Simple design and YAGNI
- Describe the four rules of simple design: passes all tests, reveals intention, has no duplication, and has fewest elements, as a guide for iterative design improvement.
- Apply YAGNI (You Aren't Gonna Need It) principle to avoid premature optimization and speculative generality, implementing only what is needed for current requirements.
- Analyze the tension between future-proofing designs and YAGNI discipline to determine appropriate design investment levels for different levels of requirement uncertainty.
7
Domain 7: Version Control and Build Practices
2 topics
Version control practices
- Describe version control best practices including meaningful commit messages, atomic commits, and branching conventions that support team collaboration and continuous integration.
- Apply trunk-based development practices including short-lived feature branches, frequent integration, and feature toggles to minimize merge conflicts and integration delays.
- Analyze branching strategy effectiveness by evaluating merge frequency, conflict rates, and integration lead times to determine optimal branching approaches for the team.
Build automation
- Describe build automation principles including reproducible builds, dependency management, and build artifact versioning that support reliable continuous integration.
- Apply automated build pipeline configuration to create fast, reliable build processes that provide immediate feedback on code quality and test results.
- Analyze build pipeline performance by evaluating build times, failure patterns, and feedback latency to identify optimization opportunities that improve developer productivity.
Scope
Included Topics
- All topics in the Scrum Alliance CSD learning objectives aligned to the Scrum Guide (2020): Scrum framework from the Developer perspective, agile engineering practices, and collaborative development within Scrum teams.
- Scrum framework fundamentals as they apply to Developers including Sprint Backlog management, Daily Scrum participation, Increment creation, and adherence to the Definition of Done.
- Agile engineering practices including Test-Driven Development, refactoring, continuous integration, pair programming, code reviews, and sustainable technical practices.

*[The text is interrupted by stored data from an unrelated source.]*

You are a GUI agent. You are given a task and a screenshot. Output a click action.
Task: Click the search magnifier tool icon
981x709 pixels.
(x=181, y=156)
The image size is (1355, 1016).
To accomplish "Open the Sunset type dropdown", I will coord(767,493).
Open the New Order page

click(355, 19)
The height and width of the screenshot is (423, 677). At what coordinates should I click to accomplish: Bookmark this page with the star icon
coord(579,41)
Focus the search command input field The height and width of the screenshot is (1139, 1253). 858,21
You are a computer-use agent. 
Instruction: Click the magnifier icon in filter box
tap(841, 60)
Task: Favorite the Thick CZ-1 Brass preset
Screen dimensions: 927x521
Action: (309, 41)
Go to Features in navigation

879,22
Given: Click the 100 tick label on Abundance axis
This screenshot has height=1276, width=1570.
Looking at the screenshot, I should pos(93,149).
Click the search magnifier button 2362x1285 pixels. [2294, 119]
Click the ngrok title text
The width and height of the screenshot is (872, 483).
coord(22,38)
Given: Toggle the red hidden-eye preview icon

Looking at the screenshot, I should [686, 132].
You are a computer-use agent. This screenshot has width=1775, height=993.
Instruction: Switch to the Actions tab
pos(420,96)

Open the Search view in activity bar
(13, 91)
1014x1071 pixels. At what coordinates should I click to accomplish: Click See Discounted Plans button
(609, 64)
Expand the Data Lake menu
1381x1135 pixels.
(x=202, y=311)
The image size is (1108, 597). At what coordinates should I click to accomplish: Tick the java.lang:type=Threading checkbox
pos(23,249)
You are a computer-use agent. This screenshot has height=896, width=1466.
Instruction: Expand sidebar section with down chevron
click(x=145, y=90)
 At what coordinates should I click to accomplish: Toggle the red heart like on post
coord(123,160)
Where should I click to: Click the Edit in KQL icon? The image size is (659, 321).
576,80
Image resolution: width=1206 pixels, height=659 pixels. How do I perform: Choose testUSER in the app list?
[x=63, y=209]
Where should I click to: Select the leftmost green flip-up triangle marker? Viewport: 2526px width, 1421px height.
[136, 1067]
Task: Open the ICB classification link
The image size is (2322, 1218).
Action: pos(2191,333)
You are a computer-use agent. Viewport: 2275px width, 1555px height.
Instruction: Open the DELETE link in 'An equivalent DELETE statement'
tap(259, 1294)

- Software design principles in agile contexts including SOLID principles, emergent design, evolutionary architecture, and managing technical debt proactively.
- Collaborative development practices including collective code ownership, knowledge sharing, cross-functional skill development, and effective communication within the Scrum team.
- Quality assurance in Scrum including test automation strategies, acceptance test-driven development, behavior-driven development, and continuous testing integration.
Not Covered
- Advanced engineering leadership and multi-team technical coordination covered by A-CSD and CSP-D certifications.
- ScrumMaster-specific facilitation, coaching, and organizational change techniques covered by the Scrum Master track.
- Product Owner-specific backlog management, prioritization, and stakeholder engagement covered by the Product Owner track.
- Specific programming language syntax, framework configurations, or platform-specific implementation details.
- Infrastructure administration, cloud architecture, and DevOps pipeline construction beyond their relevance to agile development practices.